The news cycle in cybersecurity over the last 24 hours has been around the breach that CapitalOne is going through.

I have said it yesterday and I will say it again in this email, CapitalOne is a victim of a crime. We need not pass judgement or start the speculation market. The fact is CapitalOne has a very mature cyber program in today’s industry standards.

The breach in size isn’t nearly as big as Equifax or Marriott and the amount of vital information compromised is less than the recent AMCA breach that impacted the Healthcare industry, so let’s put this in perspective.

First, let’s review the facts:

1. 106M records were comprised mostly of applications by individuals and small businesses and the data exposed was date of birth, claimed income, names and addresses. No vital information was compromised, however see point #2 for the real account of that.

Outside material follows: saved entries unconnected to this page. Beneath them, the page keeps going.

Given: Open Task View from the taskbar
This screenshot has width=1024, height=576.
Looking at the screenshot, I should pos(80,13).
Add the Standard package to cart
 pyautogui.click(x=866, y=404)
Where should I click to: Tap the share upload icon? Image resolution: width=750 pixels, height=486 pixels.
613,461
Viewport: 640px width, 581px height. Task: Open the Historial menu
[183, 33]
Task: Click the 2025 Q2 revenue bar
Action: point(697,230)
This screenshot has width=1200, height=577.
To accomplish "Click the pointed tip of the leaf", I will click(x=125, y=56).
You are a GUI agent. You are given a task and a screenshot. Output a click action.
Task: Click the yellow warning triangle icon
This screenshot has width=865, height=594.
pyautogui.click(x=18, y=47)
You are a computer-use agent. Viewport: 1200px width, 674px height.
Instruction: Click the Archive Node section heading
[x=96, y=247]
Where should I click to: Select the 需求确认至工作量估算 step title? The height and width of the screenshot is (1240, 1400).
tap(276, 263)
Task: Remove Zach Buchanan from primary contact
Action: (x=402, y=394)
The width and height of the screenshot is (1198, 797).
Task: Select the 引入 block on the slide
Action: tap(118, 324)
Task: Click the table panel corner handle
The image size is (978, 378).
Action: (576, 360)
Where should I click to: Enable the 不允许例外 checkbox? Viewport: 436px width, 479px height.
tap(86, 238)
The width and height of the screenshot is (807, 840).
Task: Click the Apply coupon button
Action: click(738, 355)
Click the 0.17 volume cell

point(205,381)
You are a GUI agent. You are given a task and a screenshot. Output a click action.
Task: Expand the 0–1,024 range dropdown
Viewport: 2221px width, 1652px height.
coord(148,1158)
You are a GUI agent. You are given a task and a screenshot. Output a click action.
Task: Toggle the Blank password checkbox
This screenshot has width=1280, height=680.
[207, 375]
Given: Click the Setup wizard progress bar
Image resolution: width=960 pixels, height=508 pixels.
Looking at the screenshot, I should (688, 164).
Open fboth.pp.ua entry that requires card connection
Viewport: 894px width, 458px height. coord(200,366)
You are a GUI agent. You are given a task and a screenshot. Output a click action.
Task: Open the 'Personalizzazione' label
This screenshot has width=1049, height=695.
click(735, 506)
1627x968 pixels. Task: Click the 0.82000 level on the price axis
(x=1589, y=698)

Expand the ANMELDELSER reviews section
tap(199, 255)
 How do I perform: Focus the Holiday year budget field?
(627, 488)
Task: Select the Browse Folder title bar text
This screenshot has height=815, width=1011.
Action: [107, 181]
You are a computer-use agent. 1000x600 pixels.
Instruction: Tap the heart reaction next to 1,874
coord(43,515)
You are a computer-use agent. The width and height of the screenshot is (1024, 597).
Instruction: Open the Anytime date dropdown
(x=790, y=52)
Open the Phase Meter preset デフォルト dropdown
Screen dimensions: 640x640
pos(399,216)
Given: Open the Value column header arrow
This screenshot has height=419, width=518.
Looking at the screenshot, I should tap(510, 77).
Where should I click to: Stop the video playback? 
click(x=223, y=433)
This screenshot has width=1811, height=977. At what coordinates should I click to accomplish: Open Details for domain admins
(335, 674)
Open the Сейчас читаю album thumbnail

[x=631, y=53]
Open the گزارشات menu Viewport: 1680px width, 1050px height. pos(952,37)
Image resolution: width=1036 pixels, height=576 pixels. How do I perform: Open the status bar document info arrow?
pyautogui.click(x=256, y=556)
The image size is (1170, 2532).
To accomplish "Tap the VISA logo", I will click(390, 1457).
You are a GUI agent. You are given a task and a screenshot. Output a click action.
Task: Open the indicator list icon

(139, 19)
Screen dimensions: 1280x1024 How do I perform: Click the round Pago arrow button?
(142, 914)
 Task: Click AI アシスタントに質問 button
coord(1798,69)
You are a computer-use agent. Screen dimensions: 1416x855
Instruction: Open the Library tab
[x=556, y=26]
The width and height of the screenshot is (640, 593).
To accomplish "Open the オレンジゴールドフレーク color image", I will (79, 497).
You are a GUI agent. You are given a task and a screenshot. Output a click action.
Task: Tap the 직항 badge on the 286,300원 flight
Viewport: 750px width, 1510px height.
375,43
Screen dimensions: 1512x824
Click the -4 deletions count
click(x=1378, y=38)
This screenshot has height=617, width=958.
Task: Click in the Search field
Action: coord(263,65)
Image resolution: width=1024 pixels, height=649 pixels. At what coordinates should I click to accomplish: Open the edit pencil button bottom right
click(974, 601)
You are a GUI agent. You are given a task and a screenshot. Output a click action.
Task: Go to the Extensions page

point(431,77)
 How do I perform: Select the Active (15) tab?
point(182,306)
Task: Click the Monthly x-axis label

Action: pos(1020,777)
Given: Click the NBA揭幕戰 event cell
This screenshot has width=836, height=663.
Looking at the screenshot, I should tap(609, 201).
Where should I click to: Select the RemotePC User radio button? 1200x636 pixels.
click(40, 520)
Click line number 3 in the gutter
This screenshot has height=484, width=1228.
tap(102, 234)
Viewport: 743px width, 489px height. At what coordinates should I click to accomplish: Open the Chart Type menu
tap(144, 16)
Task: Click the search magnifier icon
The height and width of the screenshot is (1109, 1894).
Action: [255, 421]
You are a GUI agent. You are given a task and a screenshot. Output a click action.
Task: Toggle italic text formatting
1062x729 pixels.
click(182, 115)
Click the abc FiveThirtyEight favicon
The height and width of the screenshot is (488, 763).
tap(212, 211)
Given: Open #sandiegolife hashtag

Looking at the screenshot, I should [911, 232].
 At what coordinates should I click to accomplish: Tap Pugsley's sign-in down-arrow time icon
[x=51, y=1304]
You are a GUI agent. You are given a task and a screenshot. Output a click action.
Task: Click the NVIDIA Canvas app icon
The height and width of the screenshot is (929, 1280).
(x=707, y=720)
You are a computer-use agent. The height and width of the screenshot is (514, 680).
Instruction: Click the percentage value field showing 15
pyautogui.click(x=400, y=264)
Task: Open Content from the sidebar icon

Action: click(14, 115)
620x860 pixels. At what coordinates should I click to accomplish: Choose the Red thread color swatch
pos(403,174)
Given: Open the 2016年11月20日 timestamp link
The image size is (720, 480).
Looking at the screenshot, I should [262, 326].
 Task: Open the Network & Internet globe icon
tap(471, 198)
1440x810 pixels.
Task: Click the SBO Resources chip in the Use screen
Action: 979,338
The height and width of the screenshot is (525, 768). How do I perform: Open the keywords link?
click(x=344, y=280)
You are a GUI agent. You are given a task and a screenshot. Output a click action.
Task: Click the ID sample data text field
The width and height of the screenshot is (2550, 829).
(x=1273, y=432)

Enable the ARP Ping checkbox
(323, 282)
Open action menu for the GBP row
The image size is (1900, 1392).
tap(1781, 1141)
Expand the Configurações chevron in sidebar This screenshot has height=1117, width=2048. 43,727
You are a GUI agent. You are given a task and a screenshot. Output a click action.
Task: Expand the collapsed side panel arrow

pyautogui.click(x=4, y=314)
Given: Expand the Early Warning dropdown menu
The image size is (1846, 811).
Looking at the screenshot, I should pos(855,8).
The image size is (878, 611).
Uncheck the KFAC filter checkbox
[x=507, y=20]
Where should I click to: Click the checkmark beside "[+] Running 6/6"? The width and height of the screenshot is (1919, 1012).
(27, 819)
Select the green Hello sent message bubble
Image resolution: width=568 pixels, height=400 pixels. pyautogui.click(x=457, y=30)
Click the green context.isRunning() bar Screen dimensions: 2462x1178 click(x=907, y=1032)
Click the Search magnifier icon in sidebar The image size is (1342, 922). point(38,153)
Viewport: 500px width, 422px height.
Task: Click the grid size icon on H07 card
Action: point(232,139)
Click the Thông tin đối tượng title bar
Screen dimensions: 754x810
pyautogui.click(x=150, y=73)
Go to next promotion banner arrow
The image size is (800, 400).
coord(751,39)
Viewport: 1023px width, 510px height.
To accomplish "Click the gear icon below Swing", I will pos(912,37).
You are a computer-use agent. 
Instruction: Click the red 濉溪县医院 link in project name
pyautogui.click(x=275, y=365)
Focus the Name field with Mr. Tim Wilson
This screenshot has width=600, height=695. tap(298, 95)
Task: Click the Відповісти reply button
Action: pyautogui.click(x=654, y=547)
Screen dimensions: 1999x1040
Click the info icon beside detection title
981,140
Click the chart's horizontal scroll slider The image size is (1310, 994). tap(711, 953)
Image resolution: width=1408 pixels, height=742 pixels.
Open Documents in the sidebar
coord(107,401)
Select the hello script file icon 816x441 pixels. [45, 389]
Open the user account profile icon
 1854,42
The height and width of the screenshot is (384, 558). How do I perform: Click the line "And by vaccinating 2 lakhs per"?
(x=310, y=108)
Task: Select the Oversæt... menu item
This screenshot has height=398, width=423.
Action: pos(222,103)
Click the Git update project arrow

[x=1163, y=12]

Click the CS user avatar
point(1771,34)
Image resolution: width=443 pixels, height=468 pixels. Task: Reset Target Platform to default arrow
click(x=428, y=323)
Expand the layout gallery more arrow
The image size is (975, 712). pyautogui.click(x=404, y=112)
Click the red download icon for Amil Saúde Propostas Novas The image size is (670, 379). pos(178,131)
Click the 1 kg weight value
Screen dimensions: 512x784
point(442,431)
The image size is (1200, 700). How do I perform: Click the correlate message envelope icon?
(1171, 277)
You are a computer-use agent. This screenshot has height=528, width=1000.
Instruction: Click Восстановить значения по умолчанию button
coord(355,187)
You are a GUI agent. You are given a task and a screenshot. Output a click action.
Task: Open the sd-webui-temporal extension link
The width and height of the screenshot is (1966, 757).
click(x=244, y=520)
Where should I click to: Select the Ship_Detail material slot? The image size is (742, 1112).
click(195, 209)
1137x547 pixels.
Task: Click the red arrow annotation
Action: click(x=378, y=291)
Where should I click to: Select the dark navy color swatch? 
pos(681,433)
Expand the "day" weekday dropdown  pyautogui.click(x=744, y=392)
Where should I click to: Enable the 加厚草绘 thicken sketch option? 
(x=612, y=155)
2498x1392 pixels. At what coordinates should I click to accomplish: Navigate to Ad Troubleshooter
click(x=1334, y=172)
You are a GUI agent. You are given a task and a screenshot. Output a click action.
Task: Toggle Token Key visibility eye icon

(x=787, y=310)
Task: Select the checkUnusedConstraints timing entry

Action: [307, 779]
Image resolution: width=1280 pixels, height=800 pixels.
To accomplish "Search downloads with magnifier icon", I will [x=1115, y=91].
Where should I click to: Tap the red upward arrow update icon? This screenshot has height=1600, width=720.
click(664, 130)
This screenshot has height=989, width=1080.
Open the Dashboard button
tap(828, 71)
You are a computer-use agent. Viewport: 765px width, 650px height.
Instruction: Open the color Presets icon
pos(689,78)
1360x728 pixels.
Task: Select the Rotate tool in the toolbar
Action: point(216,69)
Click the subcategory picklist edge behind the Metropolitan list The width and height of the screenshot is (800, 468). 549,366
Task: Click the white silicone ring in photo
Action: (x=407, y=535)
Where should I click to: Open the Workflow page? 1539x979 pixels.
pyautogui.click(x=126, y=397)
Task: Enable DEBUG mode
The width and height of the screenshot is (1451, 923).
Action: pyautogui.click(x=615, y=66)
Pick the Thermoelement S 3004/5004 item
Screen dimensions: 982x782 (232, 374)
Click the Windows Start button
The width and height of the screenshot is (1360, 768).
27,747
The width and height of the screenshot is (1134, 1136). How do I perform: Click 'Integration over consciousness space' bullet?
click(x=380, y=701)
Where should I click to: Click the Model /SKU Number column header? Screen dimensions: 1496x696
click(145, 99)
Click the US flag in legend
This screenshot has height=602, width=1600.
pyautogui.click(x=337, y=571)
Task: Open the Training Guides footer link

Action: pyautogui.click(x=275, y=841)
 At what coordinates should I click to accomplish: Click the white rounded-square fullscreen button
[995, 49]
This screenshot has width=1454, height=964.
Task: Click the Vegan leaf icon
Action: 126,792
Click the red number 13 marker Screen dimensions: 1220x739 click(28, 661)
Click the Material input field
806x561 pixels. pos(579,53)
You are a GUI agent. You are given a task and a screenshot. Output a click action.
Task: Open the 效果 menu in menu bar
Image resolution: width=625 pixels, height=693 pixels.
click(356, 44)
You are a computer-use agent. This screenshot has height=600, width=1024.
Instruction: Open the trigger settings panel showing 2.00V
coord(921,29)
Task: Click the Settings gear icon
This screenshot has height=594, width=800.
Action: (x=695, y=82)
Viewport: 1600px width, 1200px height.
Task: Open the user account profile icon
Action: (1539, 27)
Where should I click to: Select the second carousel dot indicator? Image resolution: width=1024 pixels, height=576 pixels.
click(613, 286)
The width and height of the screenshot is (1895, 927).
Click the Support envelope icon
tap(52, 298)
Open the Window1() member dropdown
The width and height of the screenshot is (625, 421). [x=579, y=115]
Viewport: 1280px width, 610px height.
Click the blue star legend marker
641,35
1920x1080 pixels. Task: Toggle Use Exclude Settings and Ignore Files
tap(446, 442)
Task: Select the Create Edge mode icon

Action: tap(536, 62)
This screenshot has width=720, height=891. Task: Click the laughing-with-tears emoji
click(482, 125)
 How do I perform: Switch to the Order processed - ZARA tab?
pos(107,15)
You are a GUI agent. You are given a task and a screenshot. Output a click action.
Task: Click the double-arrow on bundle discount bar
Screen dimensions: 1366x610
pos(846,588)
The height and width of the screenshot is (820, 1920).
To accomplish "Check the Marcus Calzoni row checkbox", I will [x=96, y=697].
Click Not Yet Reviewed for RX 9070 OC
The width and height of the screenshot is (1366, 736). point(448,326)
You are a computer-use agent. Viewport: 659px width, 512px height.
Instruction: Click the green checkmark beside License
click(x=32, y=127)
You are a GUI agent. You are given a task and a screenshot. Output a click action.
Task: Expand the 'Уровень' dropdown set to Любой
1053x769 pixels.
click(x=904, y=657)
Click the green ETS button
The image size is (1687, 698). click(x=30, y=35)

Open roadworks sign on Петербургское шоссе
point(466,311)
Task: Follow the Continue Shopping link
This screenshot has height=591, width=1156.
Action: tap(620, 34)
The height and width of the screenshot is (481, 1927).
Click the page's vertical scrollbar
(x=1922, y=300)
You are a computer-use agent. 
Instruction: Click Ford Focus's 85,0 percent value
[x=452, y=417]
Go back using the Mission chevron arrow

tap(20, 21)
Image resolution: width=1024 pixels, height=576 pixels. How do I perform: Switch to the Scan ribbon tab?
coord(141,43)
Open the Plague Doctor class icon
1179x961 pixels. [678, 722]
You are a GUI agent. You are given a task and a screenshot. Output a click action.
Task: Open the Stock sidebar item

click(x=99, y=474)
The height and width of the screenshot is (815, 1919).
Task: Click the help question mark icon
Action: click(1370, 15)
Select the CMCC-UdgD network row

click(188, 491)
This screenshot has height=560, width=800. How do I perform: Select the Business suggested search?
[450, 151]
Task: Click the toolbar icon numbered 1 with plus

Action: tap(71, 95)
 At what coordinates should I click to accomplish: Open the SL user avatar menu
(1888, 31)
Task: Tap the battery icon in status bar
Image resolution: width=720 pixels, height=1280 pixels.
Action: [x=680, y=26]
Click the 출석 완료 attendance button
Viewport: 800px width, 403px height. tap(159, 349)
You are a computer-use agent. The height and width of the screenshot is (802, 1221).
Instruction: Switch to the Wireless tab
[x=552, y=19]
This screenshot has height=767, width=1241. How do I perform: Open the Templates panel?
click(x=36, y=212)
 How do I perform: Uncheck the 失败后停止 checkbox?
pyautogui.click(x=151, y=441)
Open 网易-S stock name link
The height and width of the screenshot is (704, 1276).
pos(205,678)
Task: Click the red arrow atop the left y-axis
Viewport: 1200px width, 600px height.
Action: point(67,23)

2. Of the 106M records, only 140,000 social security numbers and 86,000 linked bank accountswere compromised. The rest of the critical data was tokenized meaning encrypted within the cloud environment. See paragraph above for my point on this.

3. The hacker was an internal malicious player. While she didn’t work for CapitalOne, she did work for the cloud provider in this case Amazon Web Services and used her internal knowledge to take advantage of a vulnerability within the cloud infrastructure CapitalOne had. Internal threats are real and many breaches this year were due to third-party companies.

4. The Firewall which was misconfigured was the real weakness that caused the breach. Most enterprise organizations employ many firewalls and end point detection systems and prioritize their configuration and implementation on the importance of data and in this case, most of the important data was tokenized and encrypted, so it’s likely the basic configuration was put in place and tightening the screws was scheduled for a later date.

5. CapitalOne bug bounty program worked. They were notified of the breach and within two days were able to confirm and called in law enforcement to assist and find the perpetrator of the breach.

6. The hacker, Paige Thompson was bragging online about the breach and posted some data on popular code hosting site Github (Owned by Microsoft) and it’s reported that the information came from someone who saw the information on Github and notified CapitalOne.

Those are the real facts at this time, so in hindsight how bad is this breach?

I won’t claim it isn’t a bad breach, it’s bad but in hindsight, some of the basic cyber hygiene and fundamentals were in place and the incident response plan worked. The PR by CapitalOne has been Steller, transparent as much as possible and accepting responsibility for their mistakes. The significant PII was encrypted making most of the data obtained by the hacker, most of the data compromised is public data or data already exposed in other breaches like Equifax and others.

Overall, while the MSM is quick to label this a huge breach, as a cybersecurity professional, I have to salute the CapitalOne cyber team for a job well done in responding and remediating the incident.

Should we crucify them?

My answer is NO!!!

We expect organizations to be 100% safe at all times and in today’s cyber space that’s not the case at all. It’s an impossible mission to be asked of them. If you consider the overall picture here, CapitalOne did everything possible to have a solid program in place. There were able to account for data quickly and made the proper notices within a fast time frame.

What’s next?

Two discussions points should arise from this breach:

The first is, I am sure an investigation into CapitalOne will take place when it should be at Amazon Web Services and examining how an employee there was able to do this. They will get some sort of fine and they will do the right thing by compensating those individuals and businesses that were actually impacted from this breach. Somehow Amazon will end up paying CapitalOne something for this.

The other discussion is around data hoarding. How long should organizations keep data around for, what’s the purpose of this data and who is it serving?